Netflix quietly drops basic plan in Canada: other markets to follow?

Netflix has killed its basic plan in Canada for new subscribers, leaving a big gap between the cheaper ad-based tier and the standard plan. Subscribers in other markets, beware.

The move naturally simplifies the offering for the would-be subscribers. But it’s also a probable sign of things to come – will Netflix eventually remove the basic plan as an option?

The basic plan cost $9.99 CAD ($7.60) per month. Now, of course, new subscribers – if they don’t want to overspend – can choose the recently introduced ad-supported plan for $5.99 CAD ($4.57).

But the next option going up is pretty expensive. Yes, the standard allows you to get rid of ads and enable downloads, but you’ll have to shell out $16.99 CAD ($13) per month.

Users in Canada who are currently paying for the basic plan will be able to continue with this tier until they cancel the account.

Basic plan is already unavailable to new Netflix subscribers in Canada. Courtesy of Netflix.

“The Basic plan is no longer available for new or rejoining members. If you are currently on the Basic plan, you can remain on this plan until you change plans or cancel your account,” Netflix said in a note.

Netflix obviously wants to squeeze more money out from newly joining members. Sure, the ad-supported plan is quite cheap and thus attractive, but ads can be annoying. The streaming giant might be hoping that new subscribers choose the more expensive option.

It’s unclear whether Netflix plans similar decisions in other markets. But the crackdown on password sharing was also started in only a few countries in Latin America and was then expanded globally.

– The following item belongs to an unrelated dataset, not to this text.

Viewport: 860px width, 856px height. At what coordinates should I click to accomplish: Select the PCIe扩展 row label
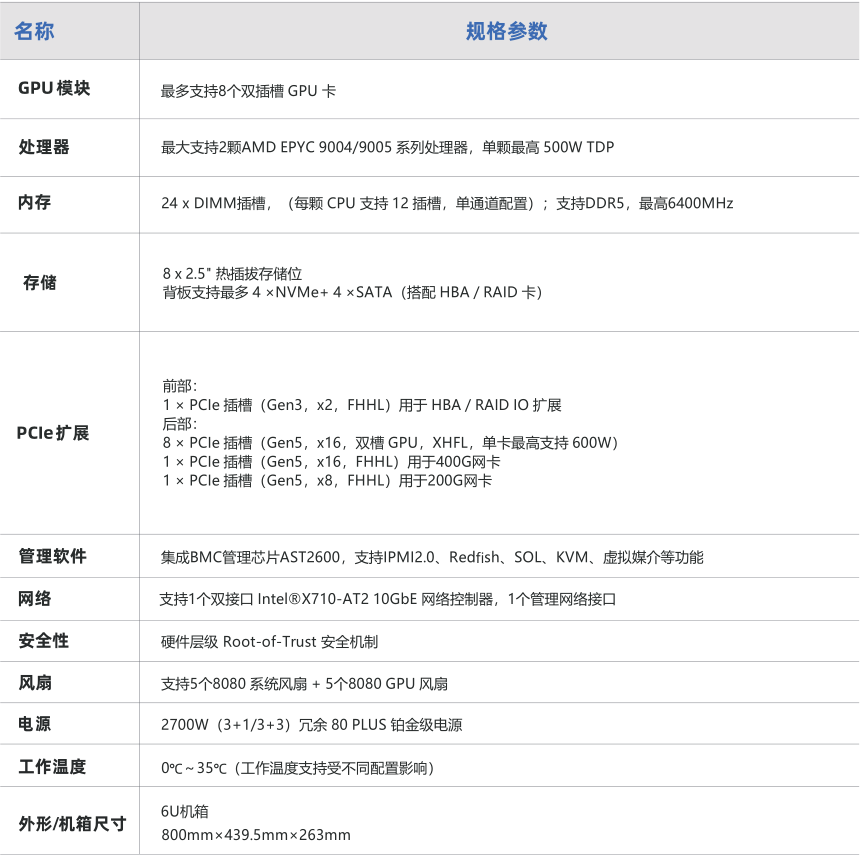pos(53,433)
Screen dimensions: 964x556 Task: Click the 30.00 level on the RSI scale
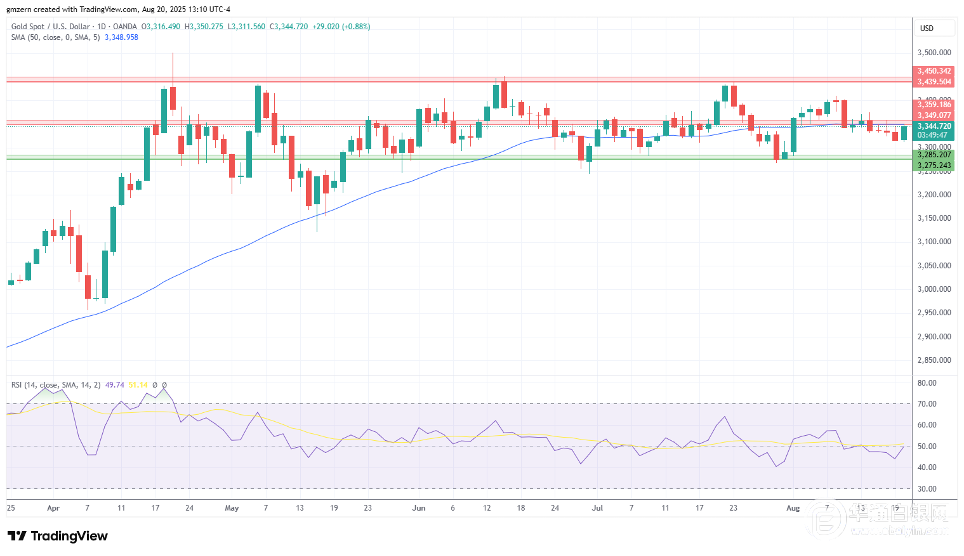point(926,489)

Besides, Canada was one of the first markets to get ad-supported plans in 2022, followed by launches in other countries like the United States, Japan, and Australia. Finally, in the US, Netflix already hides the basic plan from the options list when you’re creating a new account. It is still available, though.

Netflix revealed in May that the platform’s ad-supported tier had attracted almost 5 million global monthly active users, six months after it first launched. Viewer engagement on ad-based plans also mirrors levels seen across ad-free accounts.

The password-sharing crackdown seems to be working, too. In June, the research firm Antenna said that Netflix gained more new subscribers in the four days immediately following the start of the crackdown in the US.

The new policy bans subscribers from sharing their password with someone outside their homes, and on May 23rd, users started receiving emails informing them that extra fees would have to be paid in order to continue sharing the account.